---------- SELECTED EXTRACT ----------

Do you ever drive down the road and see a funny license plate or bumper sticker? Yesterday, I saw one on a car that made me laugh. Her license read 'L8TR YALL'. Don't know why, but I found it funny. A few weeks ago a bumper sticker about made me wreck. It read 'I wanna be like Barbie, That b**tch has everything'. Sorry, but I laughed hysterically. I guess everyone has seen the ones that say 'My son/daughter is and honor student as such and such school'. Well my hubby saw one on the back of a pickup that said 'My kid beat up your honor student today'. Not nice, but funny. My grandpa's Park Avenue says 'I am spending my child's inheritance'. LOL Seen any good ones?
Funny license plates/bumper stickers.
Here's a few that made me laugh!
Hire teenagers while they still know everything!
Very funny Scotty, Now beam up my CLOTHES!
Fleece on earth, good wool to ewe!
One who farts in church sits in his own pew!
Not tonite Dear, I have a modum!
Compost Happens!
Badseed I love the Barbie one, never seen that one!
Thanks for the morning chuckles.
T-lily ;o)
Not sure I should admit to this, but that may have been my dad you saw...the one with the honor student thing. I know he has one on his car...lol. And no, it wasn't refering to me :) I'm a nice guy...I guess...lol
I've got one I like...

---------- TASK DATA ----------

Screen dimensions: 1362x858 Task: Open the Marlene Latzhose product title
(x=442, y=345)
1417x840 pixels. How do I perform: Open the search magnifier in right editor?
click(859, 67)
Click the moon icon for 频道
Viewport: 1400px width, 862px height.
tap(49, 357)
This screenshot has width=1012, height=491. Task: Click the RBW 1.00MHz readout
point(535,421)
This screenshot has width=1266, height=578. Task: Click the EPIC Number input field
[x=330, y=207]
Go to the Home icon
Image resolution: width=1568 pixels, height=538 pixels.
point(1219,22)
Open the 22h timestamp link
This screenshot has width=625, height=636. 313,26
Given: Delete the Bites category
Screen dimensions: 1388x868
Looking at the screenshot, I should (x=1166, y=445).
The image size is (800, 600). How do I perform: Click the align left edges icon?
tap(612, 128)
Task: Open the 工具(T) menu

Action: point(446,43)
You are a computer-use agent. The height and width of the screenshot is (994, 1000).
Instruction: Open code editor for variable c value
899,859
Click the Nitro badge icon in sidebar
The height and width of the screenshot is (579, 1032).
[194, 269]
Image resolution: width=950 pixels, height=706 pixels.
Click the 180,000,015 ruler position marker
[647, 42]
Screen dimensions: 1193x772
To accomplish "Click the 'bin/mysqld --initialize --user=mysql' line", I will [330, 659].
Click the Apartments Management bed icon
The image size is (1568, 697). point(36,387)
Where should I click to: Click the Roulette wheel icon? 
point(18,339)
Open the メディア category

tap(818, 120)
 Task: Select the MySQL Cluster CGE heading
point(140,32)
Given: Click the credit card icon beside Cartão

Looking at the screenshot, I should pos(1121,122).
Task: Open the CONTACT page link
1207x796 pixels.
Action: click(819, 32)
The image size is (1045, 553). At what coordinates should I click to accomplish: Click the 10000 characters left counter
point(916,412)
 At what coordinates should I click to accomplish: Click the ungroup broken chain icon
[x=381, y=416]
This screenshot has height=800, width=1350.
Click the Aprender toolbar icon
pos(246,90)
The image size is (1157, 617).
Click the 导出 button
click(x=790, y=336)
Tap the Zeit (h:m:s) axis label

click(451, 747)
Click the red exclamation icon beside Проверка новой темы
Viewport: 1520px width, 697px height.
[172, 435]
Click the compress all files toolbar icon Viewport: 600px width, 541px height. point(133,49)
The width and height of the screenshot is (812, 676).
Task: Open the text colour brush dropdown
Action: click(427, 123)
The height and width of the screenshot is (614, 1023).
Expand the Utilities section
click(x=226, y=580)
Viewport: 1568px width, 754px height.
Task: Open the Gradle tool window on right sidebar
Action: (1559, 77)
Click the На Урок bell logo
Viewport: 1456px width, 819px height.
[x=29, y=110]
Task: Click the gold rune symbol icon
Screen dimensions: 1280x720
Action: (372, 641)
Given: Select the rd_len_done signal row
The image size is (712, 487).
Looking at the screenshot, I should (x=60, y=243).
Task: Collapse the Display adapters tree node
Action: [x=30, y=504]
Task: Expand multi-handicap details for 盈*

----------

■ PROBLEM SET:
**A)** Reproduce a passage of the bumper sticker thread verbatim, beginning at "Very funny Scotty, Now" and stopping after "one I like...".
**B)** Pick out every line in the entries that contains the string "size", and copy each of those lines in full.

■ SOLUTIONS BY TASK:
**A)**
Very funny Scotty, Now beam up my CLOTHES!
Fleece on earth, good wool to ewe!
One who farts in church sits in his own pew!
Not tonite Dear, I have a modum!
Compost Happens!
Badseed I love the Barbie one, never seen that one!
Thanks for the morning chuckles.
T-lily ;o)
Not sure I should admit to this, but that may have been my dad you saw...the one with the honor student thing. I know he has one on his car...lol. And no, it wasn't refering to me :) I'm a nice guy...I guess...lol
I've got one I like...

**B)**
The image size is (800, 600). How do I perform: Click the align left edges icon?
The image size is (1568, 697). point(36,387)
The image size is (1045, 553). At what coordinates should I click to accomplish: Click the 10000 characters left counter
The image size is (1157, 617).
The image size is (712, 487).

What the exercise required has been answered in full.